Tasikmalaya, kamarang.id | Pemerintah Kota Tasikmalaya melalui Dinas Perhubungan pada tahun 2023 mengalokasikan Rp184 juta untuk pengadaan satu unit angkutan umum yang melayani antar kota dalam satu wilayah administratif.
Jika dibaca dari tujuannya, kegiatan ini tampak mulia, mendukung mobilitas masyarakat, memperkuat konektivitas wilayah, dan memperluas akses layanan transportasi.
Namun jika dilihat dari pelaksanaannya, publik justru lebih banyak disuguhi pertanyaan daripada jawaban. Angkutan Umum atau Simbol Administratif?
Irwan Supriadi Iwok, dari Solidaritas Pemuda Tunas Tasikmalaya (SIPATUTAT) mengungkapkan, dalam kondisi kota yang menghadapi kemacetan kronis, kepadatan kendaraan pribadi, dan minimnya transportasi umum terintegrasi, pengadaan satu unit kendaraan, apa pun jenisnya terasa simbolik dan nyaris tak berdampak.

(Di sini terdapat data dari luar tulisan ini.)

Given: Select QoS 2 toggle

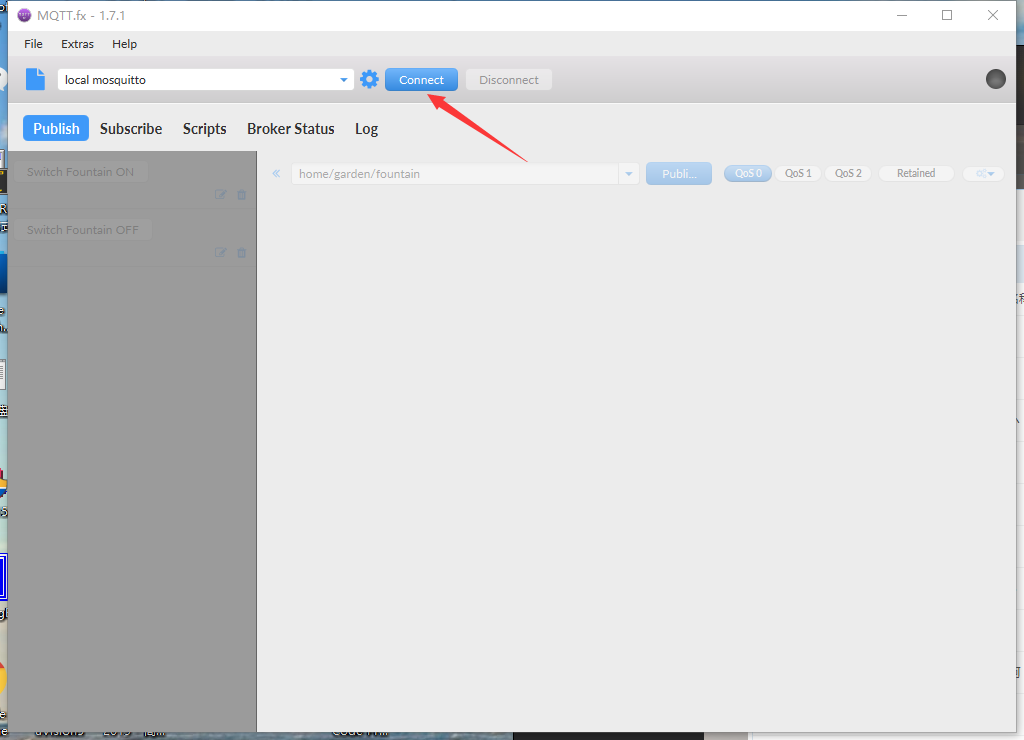Looking at the screenshot, I should [848, 173].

“Tanpa kejelasan jenis kendaraan, trayek yang dilayani, mekanisme pengoperasian, dan skema subsidi atau tarif, program ini lebih menyerupai upaya menggugurkan kewajiban daripada solusi atas persoalan mobilitas,” terangnya kepada media, Senin 14 Juli 2025.

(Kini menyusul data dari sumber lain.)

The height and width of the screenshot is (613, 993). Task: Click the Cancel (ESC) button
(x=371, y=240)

Swakelola : Antara Efisiensi dan Potensi Konflik Kepentingan
Lebih lanjut, Irwan mengatakan, Pengadaan ini dilaksanakan melalui skema Swakelola Tipe 1, di mana Dinas Perhubungan bertindak sebagai perencana dan pelaksana kegiatan.
Menurutnya, meskipun dibolehkan secara regulasi, swakelola jenis ini juga mengandung risiko seperti
• Tidak melalui proses kompetitif,
• Tidak terbuka bagi penyedia eksternal yang mungkin menawarkan efisiensi lebih baik,
• Minim kontrol kualitas dari luar lembaga,
• Rentan pada konflik kepentingan dan pemborosan terselubung.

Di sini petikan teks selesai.